• EXERCISE INSTRUCTIONS:
**1)** Answer these questions using the news passage on Carles Puigdemont in Belgium.
(a) Which daily paper called the dossier "a time bomb for the federal coalition"?
(b) About how many people were hurt during the Oct. 1 referendum in Catalonia?
(c) To which broadcaster did Didier Reynders give his comments?
**2)** Continue the news passage on Carles Puigdemont in Belgium, starting right after its last sentence.

— Start DOCUMENT SECTION —

Even as Carles Puigdemont and his lawyer were
questioned by an investigating judge on Sunday about his extradition, members
of Belgium's government, Belgian politicians and Spanish officials were trading
barbs in the mainstream and social media.
Most vocal are members of the Flemish
nationalist N-VA party — a key member of Belgium's ruling coalition and whose
separatist desires appear to have been inflamed by Puigdemont's most recent
drive for Catalan independence from Spain.
"I am just questioning how an EU member
state can go this far," Belgian Deputy Prime Minister and Interior
Minister Jan Jambon told the VTM network Sunday, in reference to the jailing of
several of Puigdemont's associates in Spain last week.
Puigdemont maintains that his arrival in
Brussels is about raising the profile of Catalan nationhood at European level,
and not to interfere in Belgian politics, or "Belgianize" politics in
Catalonia. But his stay is being dubbed "the Belgian government's
nightmare" in the media.
"The dossier is a time bomb for the
federal coalition," wrote the daily Le Soir.
Very little criticism of Spanish Prime
Minister Mariano Rajoy's government has been voiced by Spain's 27 EU partner
countries, but Belgium did condemn the violence, much of it blamed on police
heavy-handedness, that marked the Oct. 1 referendum in Catalonia.
Around 900 people were hurt — nearly all of
them minor injuries. Spain's government defended the police response, saying it
was proportionate to the resistance officers met on the streets.
"You have Spanish law but also
international law, the European Human Rights Treaty and such things and they
come ahead of member state law," Jambon said. "I think the
international community must keep a close watch."
On Twitter, a close Rajoy ally and member of
the European Parliament, Esteban Gonzalez Pons, wrote that "a year ago,
Jambon who is defending Puigdemont, was justifying collaboration with the
Nazis."
Belgian Prime Minister Charles Michel has
tried to stay above the fray, refusing so far to comment on the case of
Puigdemont and four of his associates in Belgium.
Still, that hasn't stopped Belgian Foreign
Minister Didier Reynders from weighing in.
"There has been excitement around this
dossier that exceeds the limits of what is reasonable," he told
broadcaster RTL. "Some people are getting involved in Belgium and
commenting on the crisis when it's not their role."

— End DOCUMENT SECTION —
— Start EXTRACTED DATA —

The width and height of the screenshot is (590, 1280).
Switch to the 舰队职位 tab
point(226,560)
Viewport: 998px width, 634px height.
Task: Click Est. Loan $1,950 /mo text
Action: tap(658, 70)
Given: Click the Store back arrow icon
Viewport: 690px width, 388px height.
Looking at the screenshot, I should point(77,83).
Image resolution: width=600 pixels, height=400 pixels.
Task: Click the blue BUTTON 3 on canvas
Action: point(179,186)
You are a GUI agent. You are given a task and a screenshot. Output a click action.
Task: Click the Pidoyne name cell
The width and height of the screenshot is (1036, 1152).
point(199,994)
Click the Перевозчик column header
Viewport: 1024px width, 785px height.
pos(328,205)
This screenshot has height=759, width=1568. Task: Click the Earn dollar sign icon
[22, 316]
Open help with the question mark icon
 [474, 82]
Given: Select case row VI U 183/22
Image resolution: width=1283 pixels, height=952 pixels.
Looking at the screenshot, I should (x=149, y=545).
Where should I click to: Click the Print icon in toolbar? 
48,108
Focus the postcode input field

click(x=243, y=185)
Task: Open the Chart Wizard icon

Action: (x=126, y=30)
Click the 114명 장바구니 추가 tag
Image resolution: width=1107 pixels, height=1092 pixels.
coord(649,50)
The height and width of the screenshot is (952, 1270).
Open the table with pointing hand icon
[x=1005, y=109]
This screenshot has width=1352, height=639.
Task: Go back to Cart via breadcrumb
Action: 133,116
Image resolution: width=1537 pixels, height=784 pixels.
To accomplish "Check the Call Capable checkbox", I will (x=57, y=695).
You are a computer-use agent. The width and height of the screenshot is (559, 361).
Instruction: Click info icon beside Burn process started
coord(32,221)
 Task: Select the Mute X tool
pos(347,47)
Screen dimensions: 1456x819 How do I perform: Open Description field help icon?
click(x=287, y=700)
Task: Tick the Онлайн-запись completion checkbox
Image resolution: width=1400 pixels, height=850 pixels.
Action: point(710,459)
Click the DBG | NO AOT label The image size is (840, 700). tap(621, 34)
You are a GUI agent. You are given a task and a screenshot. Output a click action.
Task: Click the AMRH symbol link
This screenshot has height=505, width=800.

— End EXTRACTED DATA —

• RESULTS BY TASK:
**1)**
(a) Le Soir
(b) Around 900
(c) RTL

**2)**
"The first thing to do is keep the
dialogue open with Spain," Reynders added.
Easier said than done when Belgian politicians
are using politically-charged language to compare Rajoy's center-right
government in Madrid and the Spanish judiciary to the dictatorship of Gen.
Francisco Franco half a century ago.
"You know where the past of the Popular
Party is, and ever more its present — and it is Franco, it is repression, it is
jailing people because of their opinion, it is the use of violence against its
citizens," N-VA leader Bart De Wever told the VRT network Monday.
De Wever isn't a member of Michel's
center-right government but he speaks for a party that is central to four-party
coalition.
Yet even the moderate Socialist opposition in
the French-speaking part of Belgium is using similar language.
"Puigdemont has abused his position, but
Rajoy is acting like an authoritarian Francoist. Let's find the path to a more
federal Spain," tweeted Elio Di Rupo, a former prime minister and
Socialist leader in Belgium's southern Wallonia region.
Things are only likely to heat up as
campaigning for the Dec. 21 regional election in Catalonia gets underway, and
Puigdemont starts stumping for re-election from Belgium. Brussels prosecutors
confirmed Monday that his provisional release terms allow him to campaign here
and talk to the media.
If Puigdemont's lawyer exhausts all avenues
of appeal, the ousted leader could be in town until January.
In a column published Monday on the
London-based Guardian's website, Puigdemont said the detention of his
colleagues in Spain is "a colossal outrage" and he vowed to fight for
separatist rights.
He said he wants to draw the attention of
other EU countries to the crackdown and "demand a political rather than
judicial solution to the problem."
The specter that Spain's arrest warrant might
even be refused is also very real, as a legal precedent exists that raised
tensions between Belgium and Spain in the past.
In October 2013, a court in Ghent rejected a
Spanish European arrest warrant to extradite a female member of the armed
Basque separatist group ETA.
Maria Natividad Jauregui Espina is accused of
shooting dead a senior Spanish army officer in 1981. The warrant was refused
over serious concerns that her fundamental rights could have been abused by the
move.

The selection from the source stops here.